■ **Problem**: Only what runs from the line with "Where should I" to the end of the data should appear in the answer, exactly as written and without pictures.
____ Input material
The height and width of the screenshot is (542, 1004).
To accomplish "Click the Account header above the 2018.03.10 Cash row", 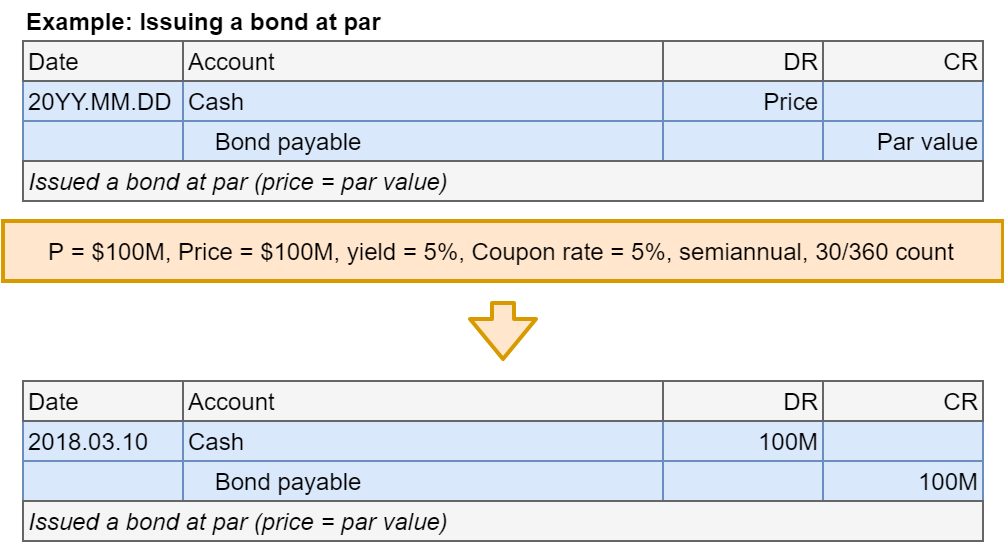I will tap(422, 402).
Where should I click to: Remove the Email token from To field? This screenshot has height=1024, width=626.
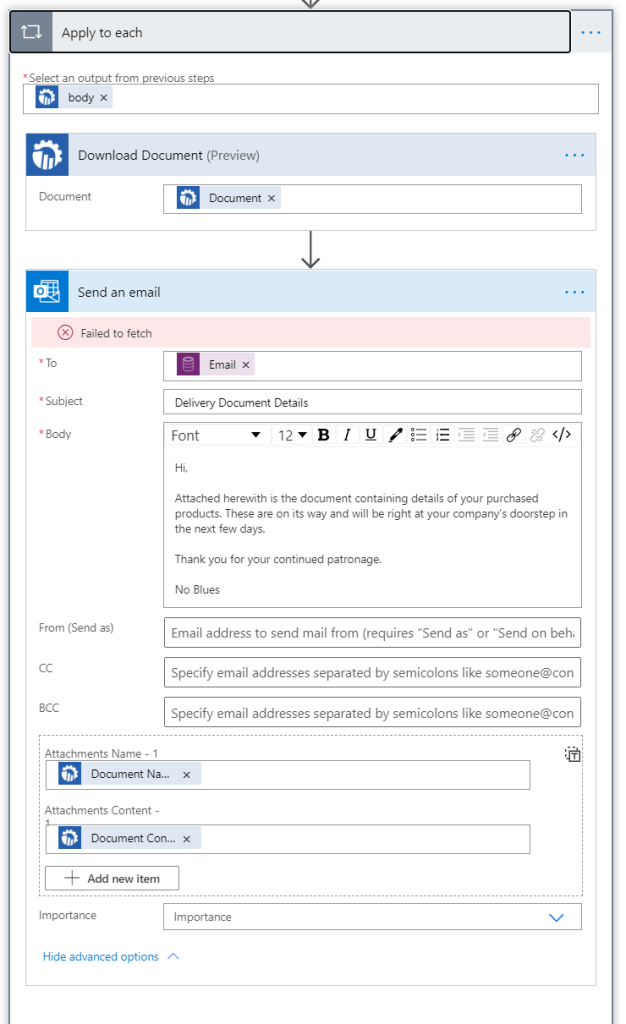246,365
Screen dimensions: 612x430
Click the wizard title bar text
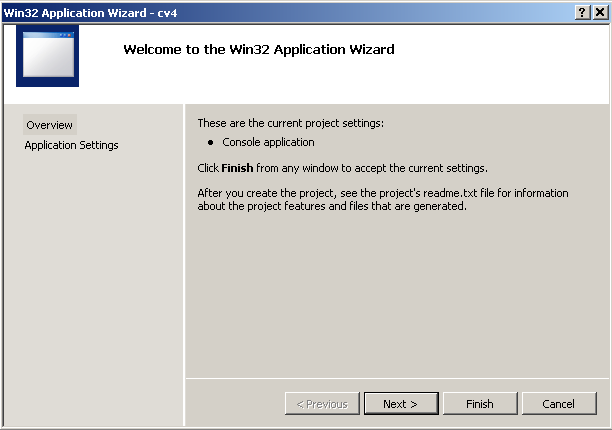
________
■ **Exercise result**:
Where should I click to: Remove the Email token from To field? This screenshot has height=1024, width=626.
246,365
Screen dimensions: 612x430
Click the wizard title bar text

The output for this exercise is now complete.